An officer who went to retrieve the fallen dirt bike was then “surrounded by riders who were circling him and driving in his direction, nearly striking him,” according to police. Then, another member of the group, who work a chrome helmet and facemask and drove a blue dirt bike, “raised his shirt displaying the butt of a black handgun tucked in his waistband.”
Police caught up with the ATV carrying Goburn and Allen as it turned onto Elmwood Avenue from Broad Street. The vehicle then entered Route 10.
According to police, an officer “pulled in front of the ATV, at which time the ATV accelerated and struck the cruiser's rear bumper. The front push bar of the ATV became lodged under the cruiser bumper and came to a stop.”
Goburn and Allen allegedly fled on foot before being apprehended shortly thereafter.
During Tuesday’s event, Clements said it is police policy not to pursue off-road vehicles, given their ability of travel onto sidewalks and other areas and endanger community members. In instances such as last week’s response, when a firearm was involved, he said officers use their best discretion to address threats.
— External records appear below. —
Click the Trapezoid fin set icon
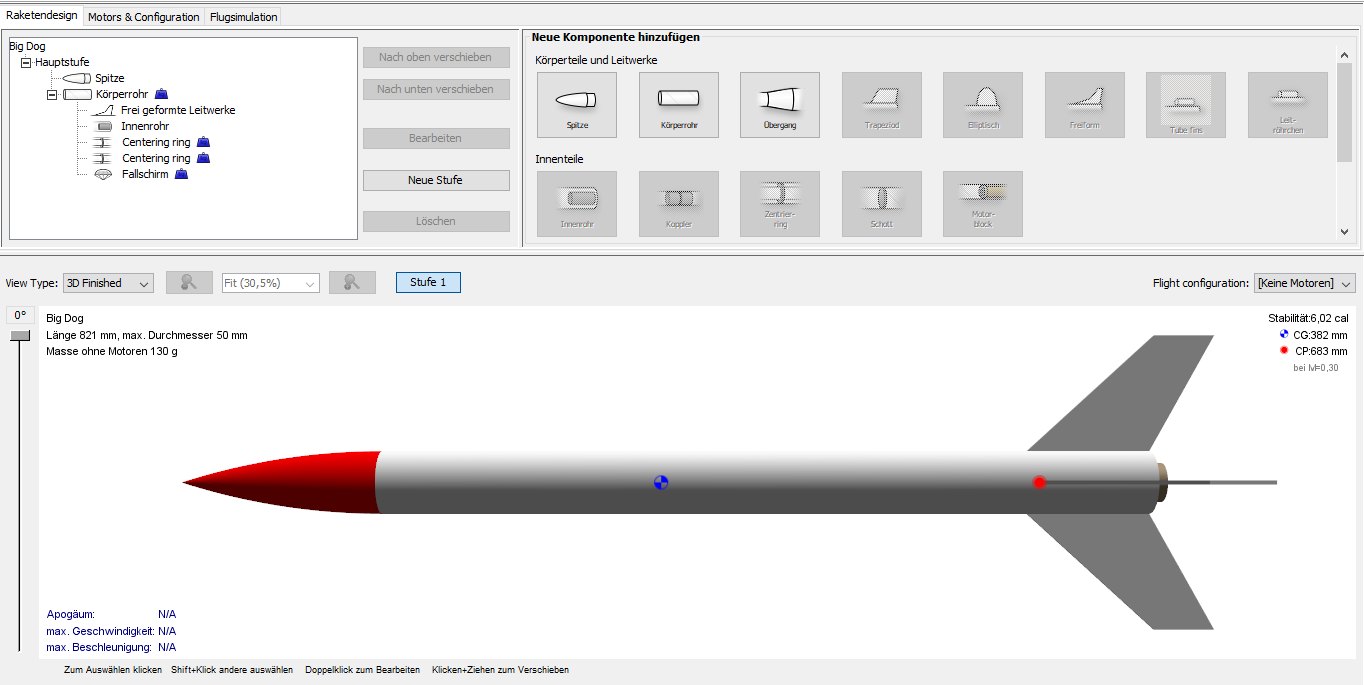The image size is (1364, 685). tap(881, 104)
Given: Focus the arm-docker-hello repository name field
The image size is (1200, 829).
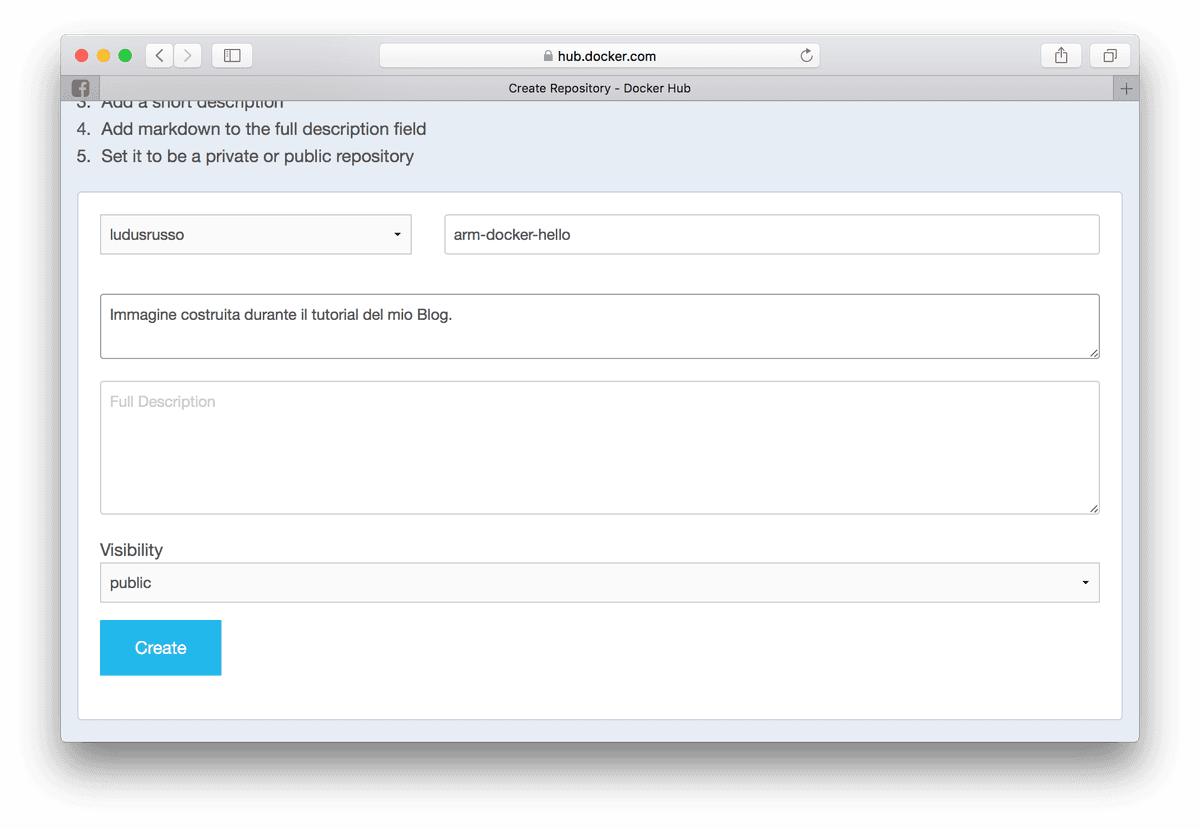Looking at the screenshot, I should (x=770, y=234).
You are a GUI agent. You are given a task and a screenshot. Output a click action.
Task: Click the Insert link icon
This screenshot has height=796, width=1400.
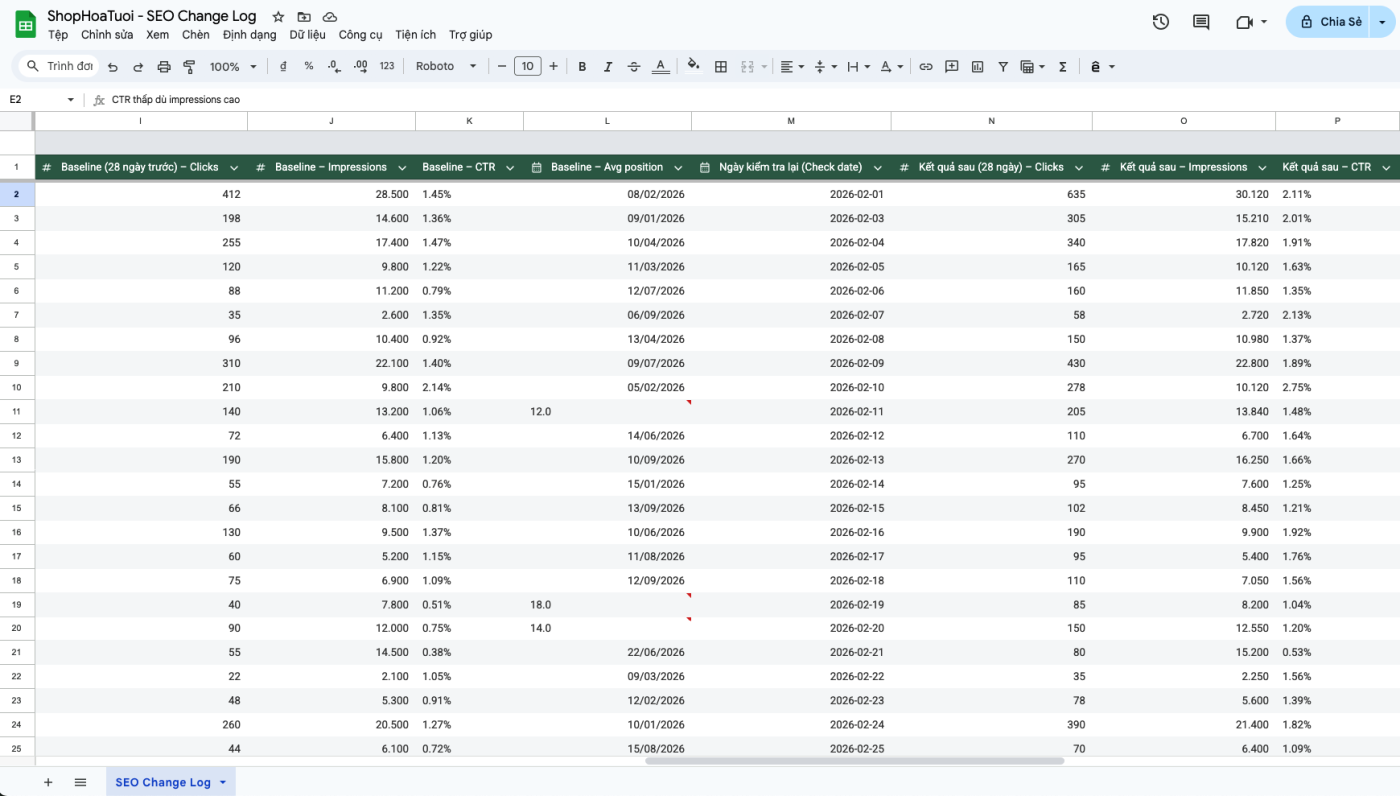click(926, 67)
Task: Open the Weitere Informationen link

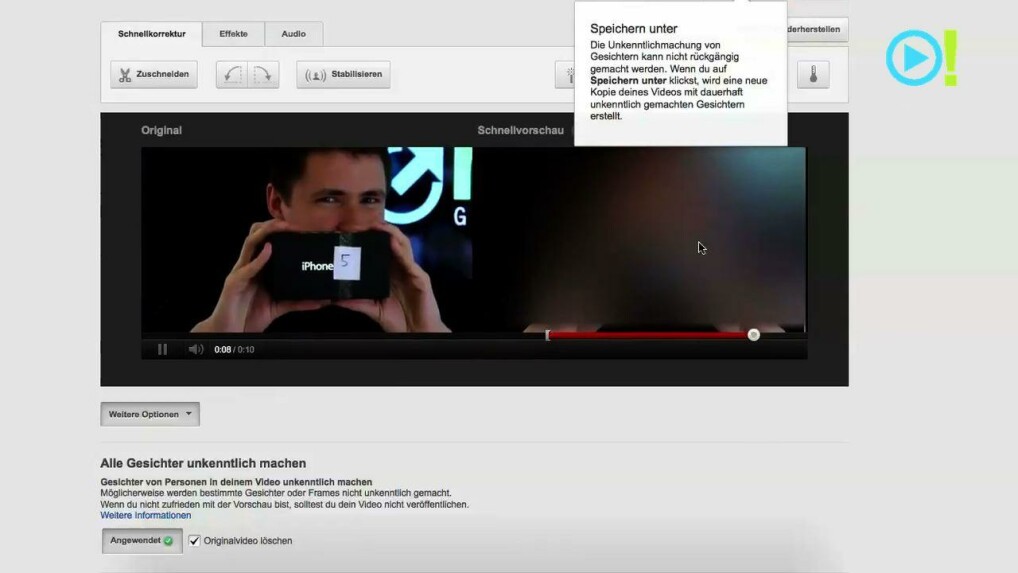Action: pyautogui.click(x=145, y=516)
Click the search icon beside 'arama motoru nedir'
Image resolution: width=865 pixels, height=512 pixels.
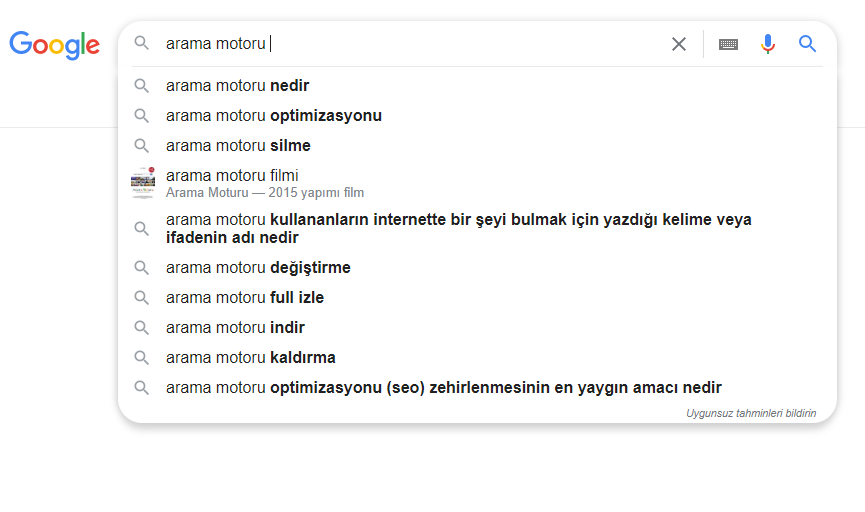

“It depends on the circumstances,” he said.
He stressed, though, that Tuesday’s announcement does not involve any change to pursuit policies.
Elorza echoed Hopkins in calling for an approach that addresses “everyone that enables those riders to be out there,” including gas stations, vehicle sellers and organizers of large rides.
“There is no one, simple solution … you have to attack it using every tool in the toolbox, and that’s our commitment,” he said.